:: Texto dado

En el año 1889, un jovencísimo compositor italiano de nombre Umberto Giordano probaba fortuna en el concurso de composición de ópera organizado por la editorial Sonzogno, principal rival de la gran casa Ricordi. La ópera presentada por Giordano llevaba por título Marina, una obra en un acto que nunca llegó a estrenarse. Obtuvo un digno sexto puesto (de un total de setenta y tres), mientras que el primer premio iba a parar a Cavalleria Rusticana de Pietro Mascagni. El éxito de ésta produjo una euforia entre los compositores italianos que daría lugar a una oleada de obras de rasgos similares, entre las cuales cabe destacar Pagliacci, de Ruggero Leoncavallo.

Estos rasgos, heredados de la escuela literaria italiana identificada como verista, incluyen, principalmente, la ubicación de la obra en época contemporánea y en escenarios de carácter popular (entornos rurales, bajos fondos de las ciudades italianas); así como la caracterización de los personajes de la forma más realista posible, lejos de idealizaciones y mostrando sus pasiones de forma exacerbada. Todo ello surgía como una reacción al romanticismo y a su Grand Opéra, cuyos temas de carácter histórico y mitológico quedaban ya muy lejos a un público que empezaba a demandar un mayor realismo.

Cuánto queda realmente de esto en Andrea Chénier, ópera comunmente considerada como una de las cumbres del verismo, es algo que cabe preguntarse. La respuesta está, sobre todo, en la música, que en esos años había sufrido asimismo una transformación con respecto a la tradición italiana basada en el bel canto, a raíz de esta actualización de los temas y de los personajes. El requisito básico de verosimilitud provocaba la supresión de las escenas cerradas propias de la época belcantista, dando lugar a un continuo musical más propio del wagnerianismo y que supuso también la eliminación de fronteras entre aria y recitativo (como por otra parte ya sucedía en las últimas óperas de Verdi). De la misma manera, el propio canto se transformaba para poder contener unas pasiones que habían de expresarse de la forma más realista posible. El canto parlato se utiliza ahora de forma recurrente y la belleza de la linea vocal deja espacio a elementos antes impensables como el grito o el llanto.

::::
:: Información mostrada

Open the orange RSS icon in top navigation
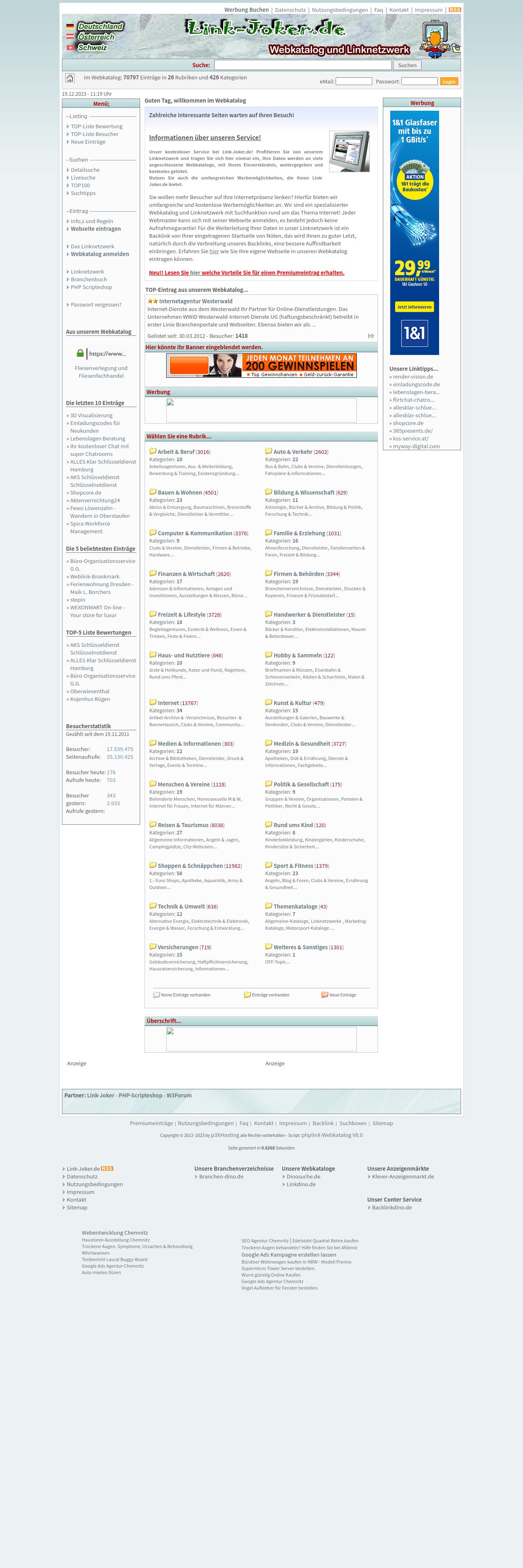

::::

» **Ejercicio propuesto**:
Según el texto sobre el verismo, ¿qué puesto consiguió Marina en el concurso de la editorial Sonzogno? Este material no tiene nada que ver con el texto sobre el verismo.

» **Respuesta escrita**:
El sexto puesto, de un total de setenta y tres.